The body charged with drafting Egypt's, basic law is not yet set up.  Its prospective 100 membership is supposed to reflect all shades of Egyptian public opinion.  The role of Parliament , with its present Islamist majority, in the selection of the constituent assembly is the focus of secularist opposition. 

The squabbling political parities were brought together by SCAF with a deadline for agreement on the standards for selection.  SCAF issued an ultimatum: if you do not agree on those standards, we shall re-promulgate the 1971 Constitution. Agreement was reached, but when Parliament, with its two chambers convened on June 12, twelve parties defected from the consensus on selection standards.

Why the lack of consensus?  The secularists felt that the Islamists in Parliament wanted to shape the constituent assembly in its Islamists image.  They declared that their withdrawal was due to the absence of a broad agreement guaranteeing that the new constitution, which shall be voted upon after a new President has been chosen, should be "balanced and expressive of all sectors and colors" of the Egyptian rainbow.  Even Dr. Muhammad El-Baradei, the first voice to oppose the Mubarak one-man rule, attacked the method of that selection describing it as "the burial of the Egyptian Revolution."

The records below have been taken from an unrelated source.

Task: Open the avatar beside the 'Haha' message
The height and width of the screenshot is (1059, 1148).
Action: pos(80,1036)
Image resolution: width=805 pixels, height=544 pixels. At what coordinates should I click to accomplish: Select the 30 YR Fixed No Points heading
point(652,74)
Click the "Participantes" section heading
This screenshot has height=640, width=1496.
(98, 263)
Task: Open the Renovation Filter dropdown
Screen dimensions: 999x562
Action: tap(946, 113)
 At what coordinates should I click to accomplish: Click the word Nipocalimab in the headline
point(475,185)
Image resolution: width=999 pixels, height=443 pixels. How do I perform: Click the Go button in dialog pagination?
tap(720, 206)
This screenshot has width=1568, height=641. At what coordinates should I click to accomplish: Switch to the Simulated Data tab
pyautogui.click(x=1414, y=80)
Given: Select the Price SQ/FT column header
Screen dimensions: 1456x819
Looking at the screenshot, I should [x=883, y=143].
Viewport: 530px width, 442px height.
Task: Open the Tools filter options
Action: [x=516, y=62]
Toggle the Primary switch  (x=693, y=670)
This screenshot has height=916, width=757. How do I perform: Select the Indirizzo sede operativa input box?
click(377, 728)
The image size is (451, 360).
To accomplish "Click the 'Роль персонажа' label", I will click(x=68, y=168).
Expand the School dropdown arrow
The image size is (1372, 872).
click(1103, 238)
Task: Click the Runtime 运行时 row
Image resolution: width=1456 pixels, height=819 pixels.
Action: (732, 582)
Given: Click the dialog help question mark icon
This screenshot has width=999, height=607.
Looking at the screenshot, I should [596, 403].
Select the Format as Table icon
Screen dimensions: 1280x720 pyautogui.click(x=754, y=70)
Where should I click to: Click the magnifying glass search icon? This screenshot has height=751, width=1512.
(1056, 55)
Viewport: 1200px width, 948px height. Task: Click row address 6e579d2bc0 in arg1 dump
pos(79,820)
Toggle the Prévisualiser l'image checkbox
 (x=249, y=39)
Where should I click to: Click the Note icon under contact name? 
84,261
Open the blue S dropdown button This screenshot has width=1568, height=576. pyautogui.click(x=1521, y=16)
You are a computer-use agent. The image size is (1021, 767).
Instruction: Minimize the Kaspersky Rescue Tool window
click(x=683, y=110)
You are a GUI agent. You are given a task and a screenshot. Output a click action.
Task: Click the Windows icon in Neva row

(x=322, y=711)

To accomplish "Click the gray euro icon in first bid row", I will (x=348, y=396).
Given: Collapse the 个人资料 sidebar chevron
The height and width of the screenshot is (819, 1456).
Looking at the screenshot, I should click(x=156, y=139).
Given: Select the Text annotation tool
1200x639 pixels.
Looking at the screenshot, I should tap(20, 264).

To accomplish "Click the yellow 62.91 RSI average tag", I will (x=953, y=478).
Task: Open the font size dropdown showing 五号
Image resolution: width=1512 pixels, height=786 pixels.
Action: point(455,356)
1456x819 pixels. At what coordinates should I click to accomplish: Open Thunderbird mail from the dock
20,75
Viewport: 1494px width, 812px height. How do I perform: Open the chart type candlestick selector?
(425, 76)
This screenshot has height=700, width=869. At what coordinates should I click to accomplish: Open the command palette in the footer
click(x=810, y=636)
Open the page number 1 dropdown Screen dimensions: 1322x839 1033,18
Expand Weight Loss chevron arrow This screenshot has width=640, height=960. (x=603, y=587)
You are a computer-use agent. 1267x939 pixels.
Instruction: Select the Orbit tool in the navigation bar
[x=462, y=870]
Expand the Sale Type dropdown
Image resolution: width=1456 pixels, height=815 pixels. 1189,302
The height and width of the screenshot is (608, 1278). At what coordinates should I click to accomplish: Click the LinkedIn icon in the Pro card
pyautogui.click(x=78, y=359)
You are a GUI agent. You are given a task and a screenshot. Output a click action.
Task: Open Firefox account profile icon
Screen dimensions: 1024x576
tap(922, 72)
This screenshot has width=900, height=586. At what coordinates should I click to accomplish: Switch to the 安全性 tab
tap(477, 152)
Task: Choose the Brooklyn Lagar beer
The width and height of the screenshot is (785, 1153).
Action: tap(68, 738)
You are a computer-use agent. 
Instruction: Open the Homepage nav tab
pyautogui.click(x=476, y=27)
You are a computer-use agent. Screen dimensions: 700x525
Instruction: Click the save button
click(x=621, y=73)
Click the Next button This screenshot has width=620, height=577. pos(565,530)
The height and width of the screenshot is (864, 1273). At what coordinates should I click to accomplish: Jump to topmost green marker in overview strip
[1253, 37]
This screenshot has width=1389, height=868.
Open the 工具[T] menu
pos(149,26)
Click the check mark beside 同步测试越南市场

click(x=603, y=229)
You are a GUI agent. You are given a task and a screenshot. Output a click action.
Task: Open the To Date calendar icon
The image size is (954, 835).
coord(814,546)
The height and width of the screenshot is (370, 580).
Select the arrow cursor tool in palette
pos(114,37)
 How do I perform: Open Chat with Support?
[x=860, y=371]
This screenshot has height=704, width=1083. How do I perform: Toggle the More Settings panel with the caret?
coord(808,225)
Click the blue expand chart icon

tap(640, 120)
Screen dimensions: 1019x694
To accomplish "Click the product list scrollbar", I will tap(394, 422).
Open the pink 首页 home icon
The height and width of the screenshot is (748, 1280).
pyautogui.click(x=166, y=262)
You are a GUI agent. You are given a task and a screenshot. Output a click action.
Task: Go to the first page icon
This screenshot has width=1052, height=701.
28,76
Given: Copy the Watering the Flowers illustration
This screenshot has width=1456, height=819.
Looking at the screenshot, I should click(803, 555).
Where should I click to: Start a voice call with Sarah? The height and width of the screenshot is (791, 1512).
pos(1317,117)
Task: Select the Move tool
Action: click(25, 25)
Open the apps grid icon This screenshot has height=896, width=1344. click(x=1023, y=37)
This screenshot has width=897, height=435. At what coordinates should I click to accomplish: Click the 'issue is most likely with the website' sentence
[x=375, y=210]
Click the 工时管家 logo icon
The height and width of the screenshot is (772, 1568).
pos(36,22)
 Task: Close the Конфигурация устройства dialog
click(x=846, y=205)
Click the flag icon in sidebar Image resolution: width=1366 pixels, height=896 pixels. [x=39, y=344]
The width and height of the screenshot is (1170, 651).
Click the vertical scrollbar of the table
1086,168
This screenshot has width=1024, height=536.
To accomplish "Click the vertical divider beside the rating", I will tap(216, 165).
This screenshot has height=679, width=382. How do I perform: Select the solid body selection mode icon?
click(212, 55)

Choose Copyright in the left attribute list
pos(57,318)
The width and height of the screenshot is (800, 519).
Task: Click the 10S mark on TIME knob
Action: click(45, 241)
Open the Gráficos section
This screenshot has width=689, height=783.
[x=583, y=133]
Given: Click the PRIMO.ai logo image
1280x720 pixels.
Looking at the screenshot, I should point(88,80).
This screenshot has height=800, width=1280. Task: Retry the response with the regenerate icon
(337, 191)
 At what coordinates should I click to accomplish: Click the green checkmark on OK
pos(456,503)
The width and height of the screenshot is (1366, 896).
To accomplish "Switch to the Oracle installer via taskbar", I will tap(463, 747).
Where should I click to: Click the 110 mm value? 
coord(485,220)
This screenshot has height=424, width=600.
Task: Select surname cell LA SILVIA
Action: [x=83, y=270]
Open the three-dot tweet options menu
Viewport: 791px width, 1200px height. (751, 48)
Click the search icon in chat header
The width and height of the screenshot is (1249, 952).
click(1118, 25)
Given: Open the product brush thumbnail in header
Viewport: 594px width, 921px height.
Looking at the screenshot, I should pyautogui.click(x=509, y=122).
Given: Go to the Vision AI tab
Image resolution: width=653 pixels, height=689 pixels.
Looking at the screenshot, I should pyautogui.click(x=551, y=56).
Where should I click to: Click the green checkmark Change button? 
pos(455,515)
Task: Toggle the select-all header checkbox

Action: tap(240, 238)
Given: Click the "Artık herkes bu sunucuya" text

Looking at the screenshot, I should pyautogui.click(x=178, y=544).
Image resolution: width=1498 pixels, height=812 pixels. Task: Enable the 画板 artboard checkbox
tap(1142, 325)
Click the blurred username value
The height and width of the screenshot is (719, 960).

In the midst of that confusion, Egypt's Supreme Constitutional Court added its own dose: a review of the legitimacy of presidential elections in response to a challenge to Shafik being a run-off candidate.  This happened only two days before Egypt votes for selecting either Morsi; the Islamist, or Shafik, the Secularist!!

Coupled with the re-imposition of martial law by SCAF, that Court upheld the results of the run-off between those two personalities.  Stuttering goes the Egyptian Revolution forward to anoint a President whose constitutional powers are yet to be written.